In [59]:
from pyspark.sql import SparkSession
from pyspark.sql.functions import col, sum, mean, to_date, to_timestamp
from pyspark.sql.types import StructType, StructField, StringType, IntegerType, FloatType

In [21]:
spark = SparkSession.builder.appName("Internal2").getOrCreate()

In [84]:
csv_path = "Datasets/Sales Data.csv"

sales_df = spark.read.csv(csv_path, header = True, inferSchema = True)

In [85]:
for cols in sales_df.columns:
    null_cnt = sales_df.filter(col(cols).isNull()).count()
    print(f"Column {cols} has {null_cnt} null values")

24/12/30 06:05:18 WARN CSVHeaderChecker: CSV header does not conform to the schema.
 Header: 
 Schema: _c0
Expected: _c0 but found: 
CSV file: file:///home/aRKNitro/Tutorials/Datasets/Sales%20Data.csv


Column _c0 has 0 null values
Column Order ID has 0 null values
Column Product has 0 null values
Column Quantity Ordered has 0 null values
Column Price Each has 0 null values
Column Order Date has 0 null values
Column Purchase Address has 0 null values
Column Month has 0 null values
Column Sales has 3 null values
Column City has 0 null values
Column Hour has 0 null values


In [86]:
df = sales_df

In [87]:
df.select(mean("Sales")).collect()

[Row(avg(Sales)=185.49375999620437)]

In [88]:
df = df.fillna({"Sales": df.select(mean("Sales")).collect()[0][0]})

In [89]:
for cols in df.columns:
    null_cnt = df.filter(col(cols).isNull()).count()
    print(f"Column {cols} has {null_cnt} null values")

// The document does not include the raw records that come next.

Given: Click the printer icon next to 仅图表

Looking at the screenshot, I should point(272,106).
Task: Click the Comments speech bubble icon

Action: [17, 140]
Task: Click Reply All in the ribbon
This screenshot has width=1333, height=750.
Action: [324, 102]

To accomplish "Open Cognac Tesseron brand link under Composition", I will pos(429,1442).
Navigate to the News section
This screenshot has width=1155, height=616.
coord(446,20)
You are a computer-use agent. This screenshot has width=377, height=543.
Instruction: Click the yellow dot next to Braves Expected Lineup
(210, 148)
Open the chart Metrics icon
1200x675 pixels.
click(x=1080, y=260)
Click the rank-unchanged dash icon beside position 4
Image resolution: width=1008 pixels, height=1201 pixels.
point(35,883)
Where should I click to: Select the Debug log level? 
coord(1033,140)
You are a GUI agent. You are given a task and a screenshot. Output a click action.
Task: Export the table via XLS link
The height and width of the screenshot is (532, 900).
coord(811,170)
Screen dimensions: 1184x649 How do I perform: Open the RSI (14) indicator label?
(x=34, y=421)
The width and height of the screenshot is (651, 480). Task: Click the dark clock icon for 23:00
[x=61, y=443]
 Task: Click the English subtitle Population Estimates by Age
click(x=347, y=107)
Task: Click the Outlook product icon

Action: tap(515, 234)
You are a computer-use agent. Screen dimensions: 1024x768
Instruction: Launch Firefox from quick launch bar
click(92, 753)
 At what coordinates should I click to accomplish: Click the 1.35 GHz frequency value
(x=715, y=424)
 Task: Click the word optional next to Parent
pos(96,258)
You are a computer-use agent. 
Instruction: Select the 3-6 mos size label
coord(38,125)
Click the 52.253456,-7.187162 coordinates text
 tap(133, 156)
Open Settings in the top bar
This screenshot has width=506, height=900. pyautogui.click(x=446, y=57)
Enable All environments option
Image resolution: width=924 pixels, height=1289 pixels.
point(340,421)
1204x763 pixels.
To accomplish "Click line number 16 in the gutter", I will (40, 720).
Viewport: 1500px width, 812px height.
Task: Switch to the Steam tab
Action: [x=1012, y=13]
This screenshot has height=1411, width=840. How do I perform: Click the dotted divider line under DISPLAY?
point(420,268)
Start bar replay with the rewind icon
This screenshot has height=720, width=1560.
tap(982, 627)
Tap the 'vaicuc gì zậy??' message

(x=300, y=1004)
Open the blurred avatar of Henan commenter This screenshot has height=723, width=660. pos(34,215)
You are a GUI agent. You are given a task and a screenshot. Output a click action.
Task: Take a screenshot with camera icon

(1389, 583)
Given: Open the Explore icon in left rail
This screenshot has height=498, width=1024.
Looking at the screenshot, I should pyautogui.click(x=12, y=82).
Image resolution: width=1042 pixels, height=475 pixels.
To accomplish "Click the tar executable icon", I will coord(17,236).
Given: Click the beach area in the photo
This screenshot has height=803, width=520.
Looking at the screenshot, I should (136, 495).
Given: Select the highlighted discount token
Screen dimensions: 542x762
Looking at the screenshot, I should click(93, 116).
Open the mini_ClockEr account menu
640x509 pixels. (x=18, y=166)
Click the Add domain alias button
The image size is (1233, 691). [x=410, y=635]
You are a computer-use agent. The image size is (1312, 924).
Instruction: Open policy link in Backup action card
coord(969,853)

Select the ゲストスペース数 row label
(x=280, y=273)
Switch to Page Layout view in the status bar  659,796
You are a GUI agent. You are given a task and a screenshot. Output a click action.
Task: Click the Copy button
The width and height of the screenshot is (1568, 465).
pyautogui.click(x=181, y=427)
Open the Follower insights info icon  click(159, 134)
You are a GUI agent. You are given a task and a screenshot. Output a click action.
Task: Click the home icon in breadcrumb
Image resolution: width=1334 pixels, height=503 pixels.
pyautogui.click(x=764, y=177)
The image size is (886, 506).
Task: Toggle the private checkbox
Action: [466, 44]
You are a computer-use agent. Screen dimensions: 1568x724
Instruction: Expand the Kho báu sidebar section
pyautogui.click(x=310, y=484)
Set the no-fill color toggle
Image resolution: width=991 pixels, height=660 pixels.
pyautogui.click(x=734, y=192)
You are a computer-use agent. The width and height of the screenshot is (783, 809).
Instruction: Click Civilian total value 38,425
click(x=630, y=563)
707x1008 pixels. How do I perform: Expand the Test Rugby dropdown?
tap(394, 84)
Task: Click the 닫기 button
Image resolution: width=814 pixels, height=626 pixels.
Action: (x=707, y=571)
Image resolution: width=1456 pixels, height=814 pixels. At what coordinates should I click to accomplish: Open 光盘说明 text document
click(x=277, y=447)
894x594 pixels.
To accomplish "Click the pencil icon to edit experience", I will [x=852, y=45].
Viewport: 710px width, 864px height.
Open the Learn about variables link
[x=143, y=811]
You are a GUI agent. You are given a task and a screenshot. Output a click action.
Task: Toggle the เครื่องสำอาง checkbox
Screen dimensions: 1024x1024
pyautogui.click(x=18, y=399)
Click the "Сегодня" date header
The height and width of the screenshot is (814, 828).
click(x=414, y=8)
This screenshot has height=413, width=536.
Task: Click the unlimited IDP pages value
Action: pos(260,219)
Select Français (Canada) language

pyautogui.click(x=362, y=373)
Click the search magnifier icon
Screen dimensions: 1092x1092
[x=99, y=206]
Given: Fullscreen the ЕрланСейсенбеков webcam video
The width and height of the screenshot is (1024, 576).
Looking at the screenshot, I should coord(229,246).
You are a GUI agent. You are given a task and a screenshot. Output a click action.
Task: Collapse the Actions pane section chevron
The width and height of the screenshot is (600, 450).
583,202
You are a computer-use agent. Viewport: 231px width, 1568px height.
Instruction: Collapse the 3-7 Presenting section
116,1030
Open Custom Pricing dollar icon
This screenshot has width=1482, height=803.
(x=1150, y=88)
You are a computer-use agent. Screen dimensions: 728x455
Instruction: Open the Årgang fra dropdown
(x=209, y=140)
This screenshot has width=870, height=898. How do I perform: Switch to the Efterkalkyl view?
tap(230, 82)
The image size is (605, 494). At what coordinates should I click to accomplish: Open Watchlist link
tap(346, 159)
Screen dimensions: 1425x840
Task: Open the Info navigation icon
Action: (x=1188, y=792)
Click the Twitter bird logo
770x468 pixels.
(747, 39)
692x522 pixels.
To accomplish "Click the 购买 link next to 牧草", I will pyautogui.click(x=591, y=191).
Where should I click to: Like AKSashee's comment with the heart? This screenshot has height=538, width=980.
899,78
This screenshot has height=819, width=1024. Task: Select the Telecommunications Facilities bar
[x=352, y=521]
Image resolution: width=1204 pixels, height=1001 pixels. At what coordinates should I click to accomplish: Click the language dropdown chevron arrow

24/12/30 06:05:21 WARN CSVHeaderChecker: CSV header does not conform to the schema.
 Header: 
 Schema: _c0
Expected: _c0 but found: 
CSV file: file:///home/aRKNitro/Tutorials/Datasets/Sales%20Data.csv


Column _c0 has 0 null values
Column Order ID has 0 null values
Column Product has 0 null values
Column Quantity Ordered has 0 null values
Column Price Each has 0 null values
Column Order Date has 0 null values
Column Purchase Address has 0 null values
Column Month has 0 null values
Column Sales has 0 null values
Column City has 0 null values
Column Hour has 0 null values


In [90]:
df = df.dropDuplicates()

In [91]:
df.printSchema()

root
 |-- _c0: integer (nullable = true)
 |-- Order ID: integer (nullable = true)
 |-- Product: string (nullable = true)
 |-- Quantity Ordered: integer (nullable = true)
 |-- Price Each: double (nullable = true)
 |-- Order Date: string (nullable = true)
 |-- Purchase Address: string (nullable = true)
 |-- Month: integer (nullable = true)
 |-- Sales: double (nullable = false)
 |-- City: string (nullable = true)
 |-- Hour: integer (nullable = true)



In [92]:
from pyspark.sql.functions import to_timestamp

# Correctly parse Order Date in dd-MM-yyyy HH:mm format
df = df.withColumn("Order Date", to_date("Order Date", "dd-MM-yyyy HH:mm"))


In [93]:
df.select("Order Date").show(10, truncate=False)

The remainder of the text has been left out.